[Items from a dataset]
▼

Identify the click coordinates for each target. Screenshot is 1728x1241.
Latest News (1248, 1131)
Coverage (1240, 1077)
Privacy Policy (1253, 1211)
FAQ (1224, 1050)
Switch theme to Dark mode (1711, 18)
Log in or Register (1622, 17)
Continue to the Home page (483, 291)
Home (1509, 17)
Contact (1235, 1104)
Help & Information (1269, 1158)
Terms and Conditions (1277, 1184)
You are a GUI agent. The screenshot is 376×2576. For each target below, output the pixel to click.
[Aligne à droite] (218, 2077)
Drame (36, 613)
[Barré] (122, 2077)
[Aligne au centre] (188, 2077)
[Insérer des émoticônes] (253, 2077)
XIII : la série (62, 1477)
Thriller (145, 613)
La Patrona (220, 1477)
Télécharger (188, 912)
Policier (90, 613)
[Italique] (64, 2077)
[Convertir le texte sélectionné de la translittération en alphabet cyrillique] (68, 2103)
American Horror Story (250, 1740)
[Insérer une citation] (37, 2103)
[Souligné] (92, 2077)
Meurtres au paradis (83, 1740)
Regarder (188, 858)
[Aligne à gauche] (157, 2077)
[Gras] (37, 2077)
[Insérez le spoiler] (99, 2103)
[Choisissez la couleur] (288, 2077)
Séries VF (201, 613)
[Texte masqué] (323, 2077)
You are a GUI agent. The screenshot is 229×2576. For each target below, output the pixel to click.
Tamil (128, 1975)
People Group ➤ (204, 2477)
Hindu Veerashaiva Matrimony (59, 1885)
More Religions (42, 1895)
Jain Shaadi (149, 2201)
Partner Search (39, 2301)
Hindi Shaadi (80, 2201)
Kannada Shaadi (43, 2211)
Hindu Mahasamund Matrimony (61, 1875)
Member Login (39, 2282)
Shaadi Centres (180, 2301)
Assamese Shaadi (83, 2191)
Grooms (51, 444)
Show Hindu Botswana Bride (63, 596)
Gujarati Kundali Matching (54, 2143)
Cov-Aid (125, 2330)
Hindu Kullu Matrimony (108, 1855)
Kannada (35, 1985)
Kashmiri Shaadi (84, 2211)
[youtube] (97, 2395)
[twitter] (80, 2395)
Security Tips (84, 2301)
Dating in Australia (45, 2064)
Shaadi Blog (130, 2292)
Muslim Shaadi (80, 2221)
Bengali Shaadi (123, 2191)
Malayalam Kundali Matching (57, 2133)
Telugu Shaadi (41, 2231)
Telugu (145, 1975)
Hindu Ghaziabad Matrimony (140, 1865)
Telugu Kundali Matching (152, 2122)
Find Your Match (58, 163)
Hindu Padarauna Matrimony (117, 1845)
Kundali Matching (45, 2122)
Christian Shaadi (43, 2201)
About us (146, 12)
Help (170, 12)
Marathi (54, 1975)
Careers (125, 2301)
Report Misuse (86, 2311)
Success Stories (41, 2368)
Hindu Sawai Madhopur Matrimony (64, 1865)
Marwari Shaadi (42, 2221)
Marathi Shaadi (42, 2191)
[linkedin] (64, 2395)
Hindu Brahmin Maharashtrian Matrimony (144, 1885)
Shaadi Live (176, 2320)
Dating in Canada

▲

> _WHAT IS BEING ASKED_:
For every line of the records that has the word "Dating" in it, make a copy.

> _WRITTEN REPLY_:
Dating in Australia (45, 2064)
Dating in Canada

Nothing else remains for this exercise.